Figure 4. (A) Headstock and bed. (B) Tailstock. (C) Tool rest.

The headstock should consist of a block of wood 2 in. thick, 10 in. long and 3 in. wide. This is placed in the space between the bed on the left-hand side and bolted and screwed through so that 4 in. protrude above the bed of the lathe. For the main shaft, all that is needed is the front hub assembly of a bicycle which is clamped down on top of the piece of wood forming the headstock. You may find it easier to assemble, if a shallow V-groove is cut along the top edge of this piece of wood and parallel with it. This will prevent any sideways movement of the bearing assembly. The front of the hub, which would normally anchor the spokes, will prevent end play. I prefer to use a bicycle hub for two reasons. In the first place, it has a shaft running in ball bearings which are adjustable, and secondly, the shaft has a thread on it which is the same as that found on three-jaw chucks fitted to some hand drills - all very convenient. Having clamped the hub assembly firmly down, a pulley can be fitted to the left-hand extension of the shaft and a three-jaw chuck on the right-hand shaft extension. Various manufacturers of electric drills, will supply driving centres and faceplates which can be held in the chuck, or again, it is a fairly easy matter to make simple driving centres from filed-down bolts, if you want to cut the cost to a minimum.

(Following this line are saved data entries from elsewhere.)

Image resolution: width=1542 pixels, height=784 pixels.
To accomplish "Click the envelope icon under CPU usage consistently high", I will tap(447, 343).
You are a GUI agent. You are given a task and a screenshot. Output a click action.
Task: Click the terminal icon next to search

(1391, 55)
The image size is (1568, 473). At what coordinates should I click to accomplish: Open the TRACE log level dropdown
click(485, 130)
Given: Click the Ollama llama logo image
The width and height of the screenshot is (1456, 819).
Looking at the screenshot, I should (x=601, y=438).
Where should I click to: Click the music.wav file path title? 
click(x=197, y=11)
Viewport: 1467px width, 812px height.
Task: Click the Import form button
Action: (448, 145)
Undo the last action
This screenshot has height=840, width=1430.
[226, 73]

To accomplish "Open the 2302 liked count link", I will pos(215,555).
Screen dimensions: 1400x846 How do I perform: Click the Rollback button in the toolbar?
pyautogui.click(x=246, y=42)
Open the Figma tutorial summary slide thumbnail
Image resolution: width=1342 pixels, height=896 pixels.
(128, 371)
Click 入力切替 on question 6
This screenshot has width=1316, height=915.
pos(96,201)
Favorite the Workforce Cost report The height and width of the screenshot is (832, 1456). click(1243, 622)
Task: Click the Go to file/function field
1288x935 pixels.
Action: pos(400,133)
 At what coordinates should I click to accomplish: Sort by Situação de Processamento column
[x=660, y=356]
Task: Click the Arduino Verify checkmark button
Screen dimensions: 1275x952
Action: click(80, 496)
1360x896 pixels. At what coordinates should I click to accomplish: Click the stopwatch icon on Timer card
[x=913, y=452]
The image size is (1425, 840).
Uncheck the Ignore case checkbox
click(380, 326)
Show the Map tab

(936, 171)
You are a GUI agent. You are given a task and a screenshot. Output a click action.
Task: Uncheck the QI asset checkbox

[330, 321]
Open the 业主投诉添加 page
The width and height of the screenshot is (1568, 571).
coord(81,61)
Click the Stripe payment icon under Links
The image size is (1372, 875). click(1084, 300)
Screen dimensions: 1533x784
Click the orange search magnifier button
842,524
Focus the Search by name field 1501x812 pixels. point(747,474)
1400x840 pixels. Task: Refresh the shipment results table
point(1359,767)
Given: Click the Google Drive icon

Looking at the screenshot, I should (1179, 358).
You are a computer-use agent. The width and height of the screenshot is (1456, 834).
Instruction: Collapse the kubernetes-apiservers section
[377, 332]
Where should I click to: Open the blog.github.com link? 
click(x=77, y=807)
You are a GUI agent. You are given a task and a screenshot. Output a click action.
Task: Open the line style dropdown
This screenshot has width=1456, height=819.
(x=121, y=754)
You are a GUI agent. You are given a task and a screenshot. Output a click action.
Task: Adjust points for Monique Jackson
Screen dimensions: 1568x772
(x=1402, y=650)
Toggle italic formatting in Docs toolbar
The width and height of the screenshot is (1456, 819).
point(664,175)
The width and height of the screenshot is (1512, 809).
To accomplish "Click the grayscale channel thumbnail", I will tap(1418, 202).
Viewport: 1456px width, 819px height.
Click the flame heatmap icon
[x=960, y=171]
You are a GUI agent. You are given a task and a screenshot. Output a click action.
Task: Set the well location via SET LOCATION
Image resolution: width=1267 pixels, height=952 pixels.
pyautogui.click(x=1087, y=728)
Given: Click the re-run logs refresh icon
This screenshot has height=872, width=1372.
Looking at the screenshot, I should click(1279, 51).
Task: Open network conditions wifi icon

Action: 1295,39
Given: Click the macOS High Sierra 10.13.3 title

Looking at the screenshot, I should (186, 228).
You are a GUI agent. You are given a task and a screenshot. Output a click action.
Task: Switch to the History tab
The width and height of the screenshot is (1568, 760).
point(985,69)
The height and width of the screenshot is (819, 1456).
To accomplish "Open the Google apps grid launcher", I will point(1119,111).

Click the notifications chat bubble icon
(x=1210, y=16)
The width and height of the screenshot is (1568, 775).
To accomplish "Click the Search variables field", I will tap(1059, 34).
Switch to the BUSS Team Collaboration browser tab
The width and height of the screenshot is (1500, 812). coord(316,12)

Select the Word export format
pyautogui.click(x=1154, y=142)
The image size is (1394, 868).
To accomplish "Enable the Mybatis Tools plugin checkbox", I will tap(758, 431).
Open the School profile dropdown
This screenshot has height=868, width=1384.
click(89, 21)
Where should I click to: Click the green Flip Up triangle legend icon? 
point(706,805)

Your lathe is now taking shape and has a swing or dis­tance from centres to bed of about 41/2 in., so now we must make a tailstock.

For this we need another piece of wood, 2 in. thick and 6 in. square, with a step cut in it as shown in the drawing (see Fig. 4B). Two inches from one end, screw and glue two 6 in. pieces of 1 in. square wood to each side to form guides for the tailstock to slide on. This piece of wood will now be able to slip in between the lathe bed with 4 in. above the bed and 2 in. within the bed. Now cut out a small step 3 in. long by 2 in. deep, drill a 3/8 in. hole through the block of wood to allow a long bolt to be passed through to underneath the bed. Place on the end of the bolt a large stout washer or round piece of wood about 3 in. in diameter and replace the nut. You now have a tailstock which can be moved along the bed and can be securely clamped in any position.

All that remains is to fix a dead centre to the tailstock at the same height as the centre of the headstock. For a centre, we can either buy one or make one out of a suitable bolt which can be screwed into a slightly undersized hole drilled into the tailstock.

The tool rest is a real simple affair, but will do for our purpose. All that is wanted is a piece of wood 8 in. long, 3 in. wide and 1 in. thick, with a slot cut through it for 6 in. of its length. This can best be done with a fretsaw. This slot should be about J in. wide. At the end of this piece of wood and farthest from the slot, screw and glue, at right angles, a piece of 1 in. thick wood, 6 in. long and 3 in. high, shaped as shown in figure 4C. Place the finished tool rest on the bed and pass a long 3/8 in. bolt through the gap between the bed and fix to it a large washer and nut. The tool rest is now adjustable in two directions.

You may think this is rather crude but it will be quite strong and durable and will take quite a lot of knocking about. Agreed, there are a lot of refinements we could build into it, but I am sure that by the time you have tried your skill at woodturning, it won't be long before you start to look through various magazines and price lists, but this will help you to find your feet with regard to woodturning and your money will not have been wasted.

I have come across quite a number of people who have the idea that if they go into a shop and spend $150 to $300 on a machine tool it will automatically make them into craftsmen. In lots of cases they have not the slightest idea of the trade they are plunging into and are consequently very disappointed with the tools they have bought.

However, don't let me prevent you buying a lathe at this stage if you want to. There are many to choose from, all very good and with a wide range of sizes and prices.